カチッ、とダイヤルを回してテレビを止める。

静寂が一瞬だけ店内を包み込む。

一呼吸おいて、俺は声を張り上げた。


「え〜本日は居酒屋『深夜の世界』にお越しいただき__」


「おいおい!!堅苦しいぞ!」


常連の野次に笑いが起こる。 

俺は慌てて言い直した。


「じゃ、じゃあ……今年一年を労うために! 飲んで笑って、はしゃいで食べて、来年も頑張っていきましょう!

 それじゃ_今年もお疲れさまでした!!かんぱーーい!」


「「「かんぱーーーい!!!」」」


 乾杯の声を合図に、店内は一気にドンチャン騒ぎ。


「ちょっ、すまんシンさん! ふすま破いちまった!」

「つばつけときゃ治るだろー!」


 笑いと怒号の入り混じる大晦日の夜。これが、この店の毎年恒例の光景だ。


 開始から30分ほど経ったころ、ギィィ、と扉が音を立てて開き、冬の冷たい風と一緒、おカマで常連のみっちゃんと、白髪頭の常連、福ちゃんが顔を出す。

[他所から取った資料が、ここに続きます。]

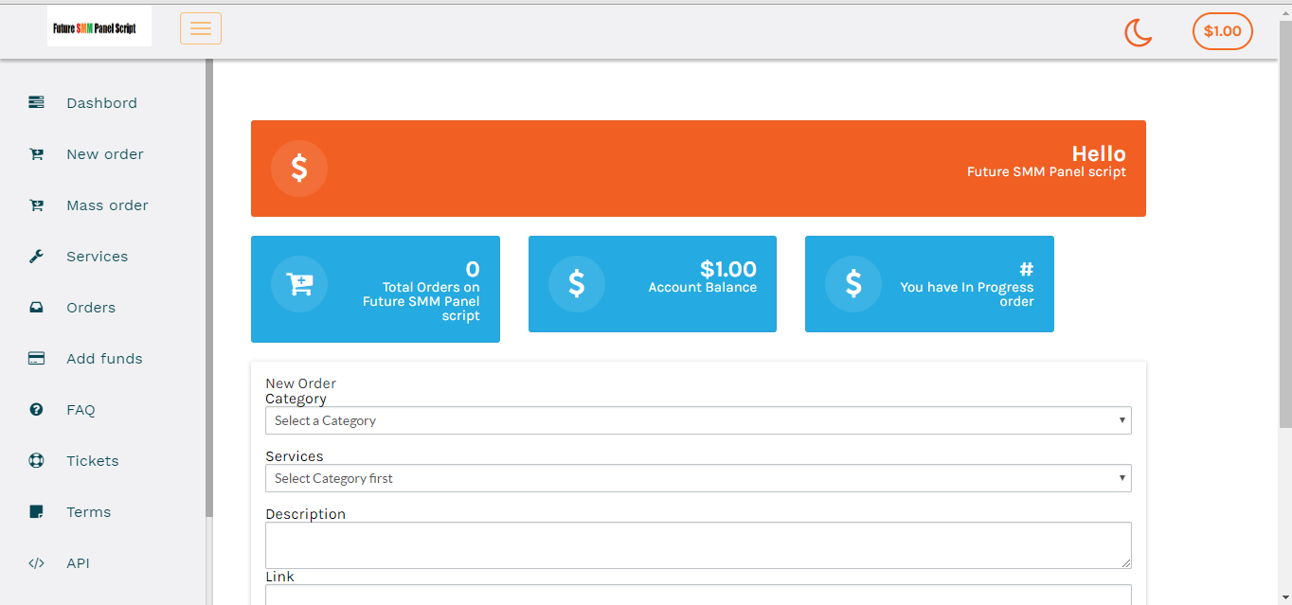Click the sidebar vertical scrollbar
Screen dimensions: 1292x605
[209, 284]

「ごめんねぇ、シンさん♡乾杯終わっちゃったかしら~? ウチの店もありがたいことに大盛況でね、なかなか抜け出せなかったのよ~♡ あ、ソルティドッグお願いね♡」


 みっちゃんを見るや、場はさらに盛り上がる。客のひとりがみっちゃんに一升瓶を渡すと、彼女は期待に応えるかのように、豪快に飲み干し、店中がどっと湧く。


「さすがだよ……」


「シンさ~ん! やっぱりハイボールちょうだい♡ それとイケメンくん(弟)呼んで! 一緒に飲むわよ♡」


 厨房を振り返ると、弟のシュウが首を横に振った。


「僕はいいよ。料理もまだあるし」


「……そうか、ありがとな」


 車椅子に座るシュウは、店をしっかり支えてくれる頼もしい存在だ。ただ、兄としてはもう少し、はっちゃけてほしいと思うこともある。

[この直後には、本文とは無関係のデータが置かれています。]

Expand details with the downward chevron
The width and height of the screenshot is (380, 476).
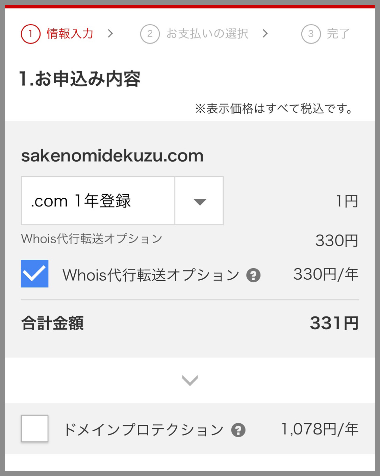[x=190, y=380]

 そう考えていると、みっちゃんがずかずか厨房に入り込み、シュウをお姫様抱っこして座敷へと連れていった。


「み、みっちゃん!?」


シュウは抵抗したが、みっちゃんは笑う。


「飲んべぇってのは肴がなくたって、旨い酒と仲間がいれば十分♡ あとはシンさんに任せなさい! さぁ飲もう飲もう♡」


強引だけど、そんな豪快さに何度も救われてきた。……任された俺は忙しくなるけどな。


やがて時刻は年越しカウントダウンが迫るなか、ほとんどの客はダウン。最後まで残ったのは、この町の酒豪四天王と呼ばれる福ちゃん、仁さん、みっちゃん、資さんだった。


俺が弟に毛布をかけに座敷へ向かうと、みっちゃんが、ふと思い出したように袋を取り出した。

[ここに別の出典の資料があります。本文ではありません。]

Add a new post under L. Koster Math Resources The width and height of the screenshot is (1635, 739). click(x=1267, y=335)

「シンさん、ごめんね♡ はい、新しいバンダナ♡ 大事にしてちょうだい♡」

 俺の額には大きな火傷跡がある。それを隠すために毎日バンダナを巻いているのだ。みっちゃんが毎年くれる奇抜なデザインのバンダナは、今では俺の象徴になっていた。


「ありがとう。年が明けたらさっそく付けるよ」


 その様子を見ていた福ちゃんが、鞄をごそごそと探り始める。


「あぁ、そうじゃった! シンさん、今年もありがとう。こんな老いぼれを相手してくれて…これ、ほんの気持ちじゃ」


そう言って渡されたのは、ティッシュ箱ほどの高級感ある白い箱。表紙にはこう記されていた。


御子(みこ)


「……御子!?」


思わず声を上げる。店内はざわついた。


【御子】半世紀前に生まれた、人と共に暮らす小人型アンドロイド。

子供のころ憧れて、親に何度もおねだり。……でも一体50万なんて、無茶もいいとこだったなぁ。

おとー(父)、おかー(母)、あの時はごめんな。

仏壇に向かって手を合わせた。


福ちゃんは、にかっと笑って言った。

「そうか、喜んでくれてうれしいのぅ。これでツケの罪悪感も少しは減るわい」


……いや、ツケは山ほど残ってるけどな。


それより今は、この箱に夢中だった。

騒がしかった店内の音が、ふっと遠き、

加速する鼓動音だけが耳に響く。

「ありがとう、福ちゃん! さっそく開けてみるよ!」


震える手で蓋に指をかける。

胸が、期待と緊張で破裂しそうだった。